Means for Solving the Problem

The present invention provides a method of producing a nozzle blank for an internal combustion engine fuel injection nozzle with the features of claim 1. The inventors of the present invention thought of application of the metal injection molding method (MIM method) to attain the above object. Then, the inventors of the present invention have conceived the idea that the MIM method was applied to constitute a nozzle containing a nozzle body 22 and a nozzle tip outer surface side member 21 that covers the tip outer surface side of the nozzle body, wherein the nozzle tip outer surface side member 21 is made of a material different from that of the nozzle body 22 and is formed by molding separately from the nozzle body. It was found that if the both were then superimposed on (combined) and bonded with each other to integrate the both, the both could be formed into a near net shape close to that of a finished product by one molding and bonding process, ensuring that material costs and mechanical processing costs were reduced and also, the productivity was significantly improved.
The present invention was completed by making studies repeatedly based on the above findings. Specifically, the present invention provides a method as follows.

(1) A method of producing a nozzle blank for an internal combustion engine fuel injection nozzle, the nozzle blank being provided with a nozzle body and a nozzle tip outer surface side member which is formed of a material different from that of the nozzle body and arranged so as to cover the tip outer surface side of the nozzle body, containing: forming the nozzle body into a predetermined shape by molding according to the metal injection molding method to make a nozzle body-green body, subjecting the nozzle body-compact or green body to a debinding process to make a nozzle body-debound material, separately forming the nozzle tip outer surface side member into a predetermined shape by molding according to the metal injection molding method to make a nozzle tip outer surface side member-green body, then subjecting the nozzle tip outer surface side member-green body to a debinding process to make a nozzle tip outer surface side member-debound material, arranging these debound materials by superimposing these debound materials on each other so as to cover the tip outer surface side of the nozzle body-debound material with the nozzle tip outer surface side member-debound material, and then diffusion-sintering to bond and integrate the both to make a nozzle blank for an internal combustion engine fuel injection nozzle.
(2) In (1), the method of producing a nozzle blank for an internal combustion engine fuel injection nozzle, further containing carrying out hot isostatic press treatment after the diffusion sintering.
(3) In (1) or (2), the method of producing a nozzle blank for an internal combustion engine fuel injection nozzle, wherein a bonding coating agent is applied to the joint interface between the nozzle tip outer surface side member-debound material and the nozzle body-debound material in advance prior to the diffusion sintering.
(4) In (3), the method of producing a nozzle blank for an internal combustion engine fuel injection nozzle, wherein the bonding coating agent is a paste-like coating solution prepared by diluting the same type metal powder as that constituting the nozzle body or the nozzle tip outer surface side member and a water-soluble paste with water.
(5) In any one of (1) to (4), the method of producing a nozzle blank for an internal combustion engine fuel injection nozzle, wherein the nozzle body is made of hot die alloy tool steel or high speed tool steel and the nozzle tip outer surface side member is made of a Ni-base super alloy.

Effects of the Invention

According to the present invention, compact or green bodies made of different materials are each formed separately by molding into a near-net shape close to a finished material (product) by the MIM method and are then superimposed on and bonded to each other to integrate the both. Therefore, the subsequent mechanical processing process can be shortened and an internal combustion fuel injection nozzle which has high dimensional accuracy and has a two-layer structure constituted of different materials with high productivity at low costs, showing that the present invention produces industrially outstanding effects.

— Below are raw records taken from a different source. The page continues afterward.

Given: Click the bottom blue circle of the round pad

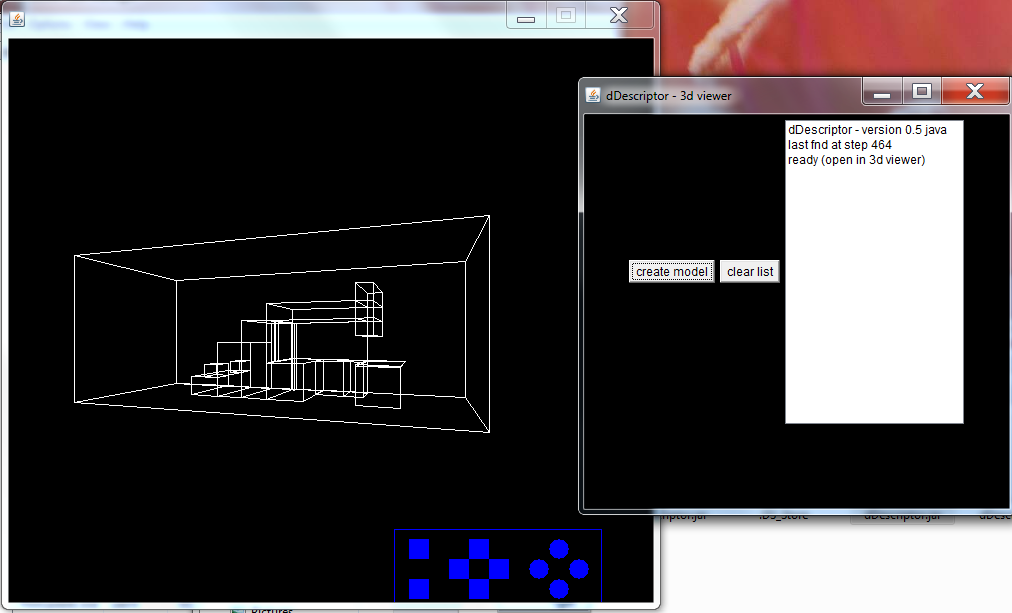Looking at the screenshot, I should (x=559, y=589).
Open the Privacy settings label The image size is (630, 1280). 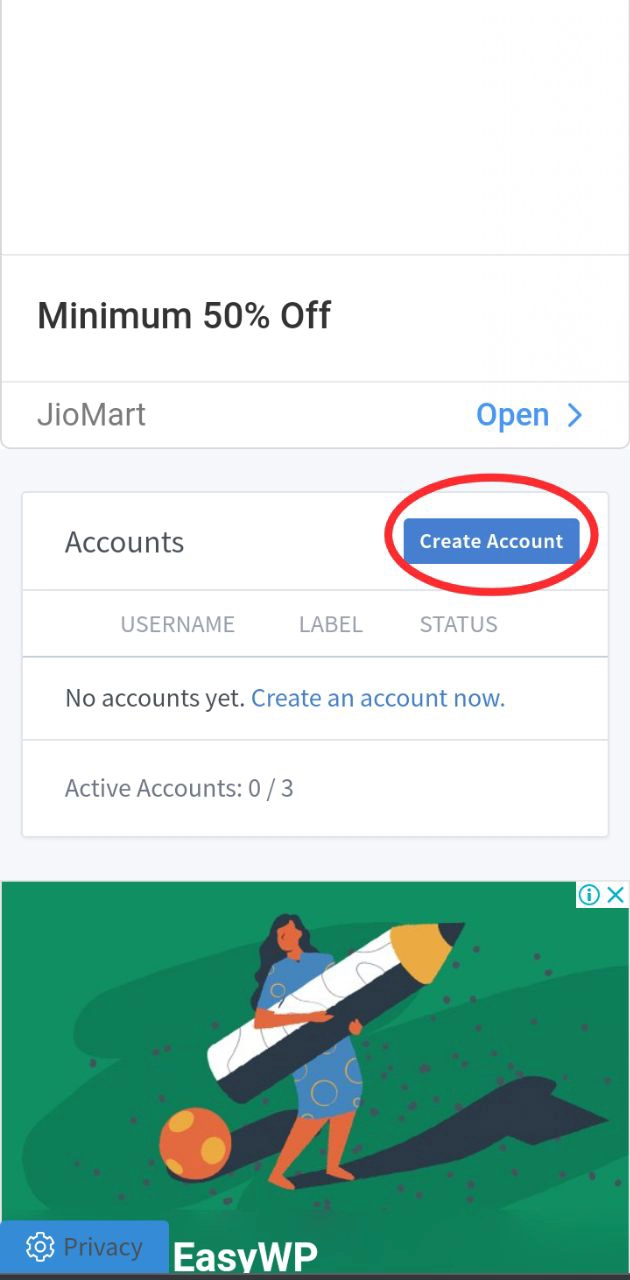coord(102,1247)
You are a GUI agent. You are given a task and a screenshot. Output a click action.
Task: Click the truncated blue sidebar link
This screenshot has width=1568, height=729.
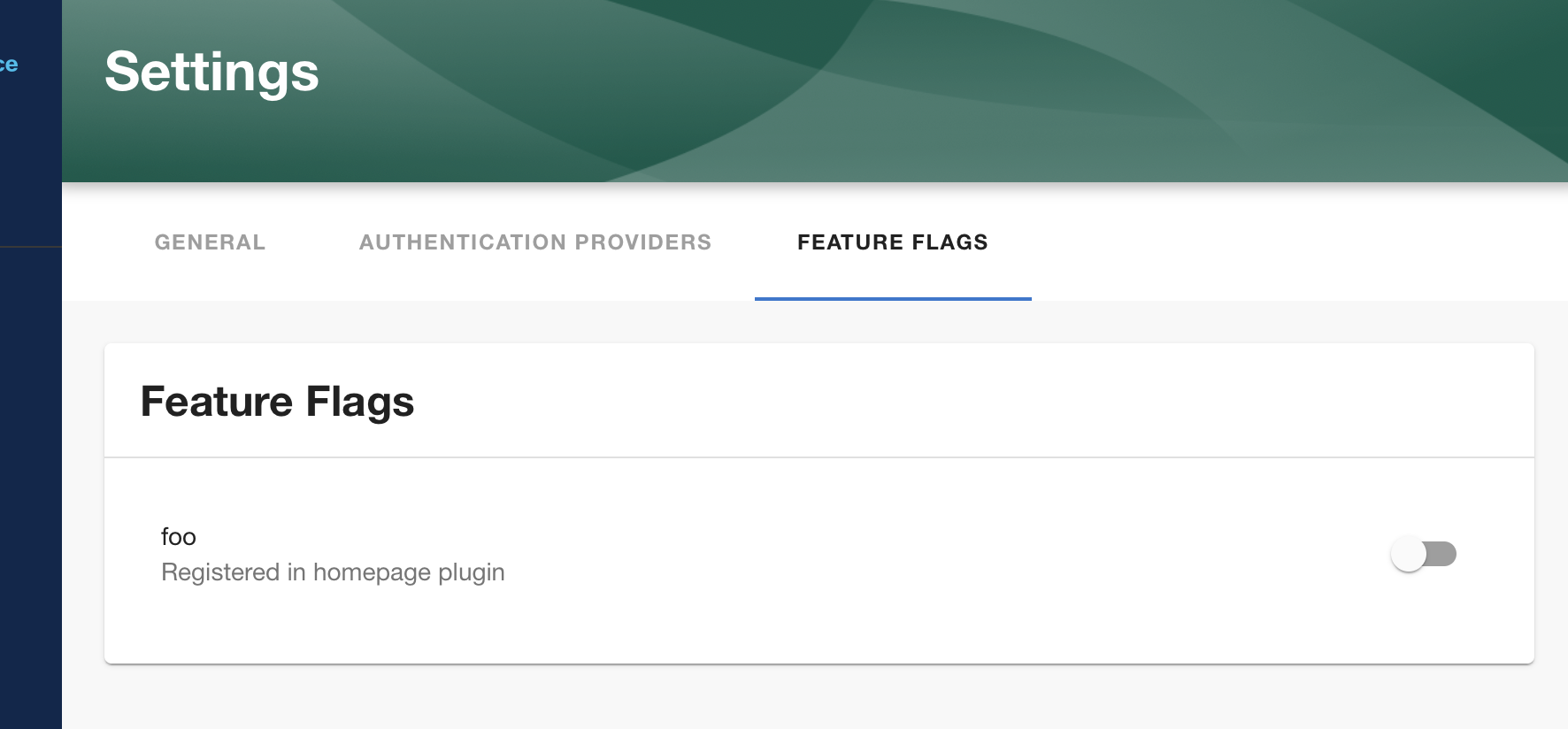tap(11, 63)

Brief Description of the Drawings

FIG. 1 is an explanatory view schematically showing an example of the sectional shape of a nozzle blank produced by the method according to the present invention.
FIG. 2 is an explanatory view schematically showing a production process of a nozzle blank according to the present invention.
FIG. 3 is an explanatory view schematically showing an example of a preferable sectional shape of the structure of a joint part of a nozzle blank produced by the method according to the present invention.
FIG. 4 is an explanatory view schematically showing an example of a production process of a conventional nozzle blank.
FIG. 5 is a sectional view showing an example of the structure of an internal combustion engine fuel injection nozzle.
FIG. 6 is a sectional view showing an example of the structure of an internal combustion engine fuel injection nozzle.
FIG. 7 is a sectional view showing an example of the structure of an internal combustion engine fuel injection nozzle.
FIG. 8 is a sectional view showing an example of the structure of an internal combustion engine fuel injection nozzle.

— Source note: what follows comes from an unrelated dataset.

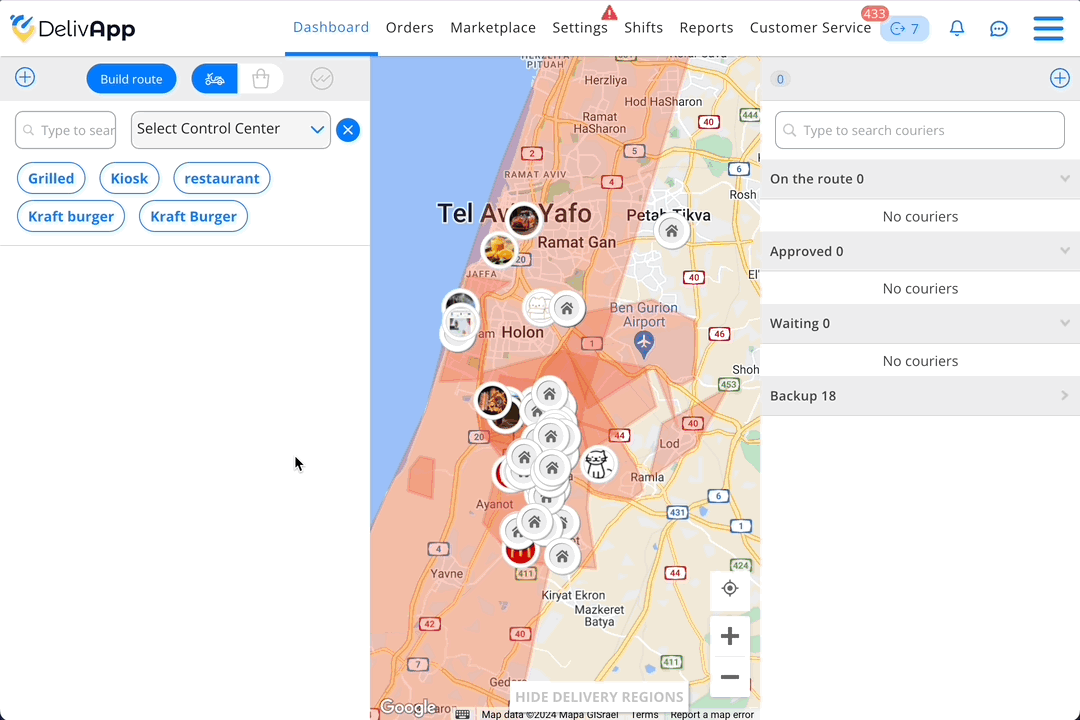Open the chat messages icon
Image resolution: width=1080 pixels, height=720 pixels.
click(x=999, y=28)
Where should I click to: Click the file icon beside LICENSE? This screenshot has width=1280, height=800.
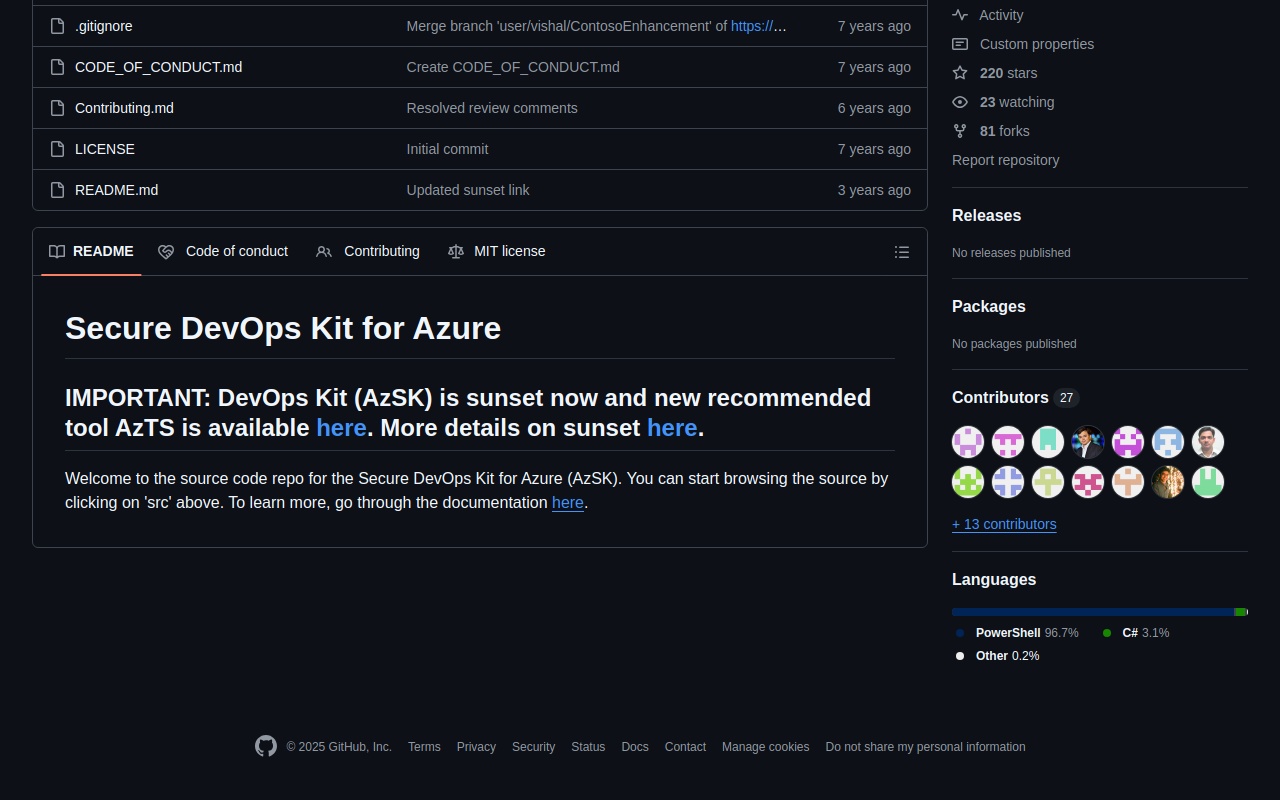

Mode for Carrying Out the Invention

A nozzle blank 20 for an internal combustion engine fuel injection nozzle to be produced by the method according to the present invention and intended to be used for an internal combustion engine fuel injection nozzle has, as shown in FIG. 1, a structure containing a nozzle body 22 and a nozzle tip outer surface side member 21 arranged so as to cover the tip outer surface side of the nozzle body 22. The tip part of the nozzle presents a metallurgical bonded state at the interface between the nozzle body 22 and the nozzle tip outer surface side member 21.
Because the tip part of the nozzle 2 is arranged so as to be exposed to the inside of the combustion chamber of the internal combustion engine, it is exposed to erosion-like, chemical and thermal load. The tip part of the nozzle blank 20 is covered with the nozzle tip outer surface side member 21 made of a material which is different from that of the nozzle body 22 and is superior in heat resistance, corrosion resistance and erosion resistance. Examples of the material superior in heat resistance, corrosion resistance and erosion resistance include Ni-base super alloys, Co-base super alloys, Fe-base super alloys, and the like. Examples of the Ni-base super alloys may include an INCONEL 625 ALLOY, INCONEL 686 alloy, and the like. Examples of the Co-base super alloy may include a S-816 alloy, and the like. Examples of the Fe-base super alloy may include an INCONEL 800 ALLOY, and the like.
The above INCONEL 625 ALLOY preferably has a composition (mass%) of 0.1% or less of C, 0.5% or less of Si, 0.5% or less of Mn, 20.0 to 23.0% of Cr, 8.0 to 10.0% of Mo, 3.15 to 4.15% of Nb and 5% or less of Fe, which is balanced with Ni and unavoidable impurities. INCONEL 625 ALLOY may further contain 0.4% or less of Ti and 0.4% or less of Al. In the case of using the MIM method, Ti and Al are not preferably added though they may exist as unavoidable impurities. In this case, 0.15% or less of Ti and 0.1% or less of Al are allowable as unavoidable impurities.
Further, a needle valve slides and is seated on the valve seat repeatedly inside of the nozzle body 22 and it is preferable that the nozzle body 22 be made of a material having high wear resistance. Examples of the material having high wear resistance include hot die alloy tool steel such as SKD 61 prescribed in JIS G 4404-2006 and high speed tool steel such as SKH51 prescribed in JIS G 4403-2006, alloys such as TRIBALLOY and Stellite, and the like.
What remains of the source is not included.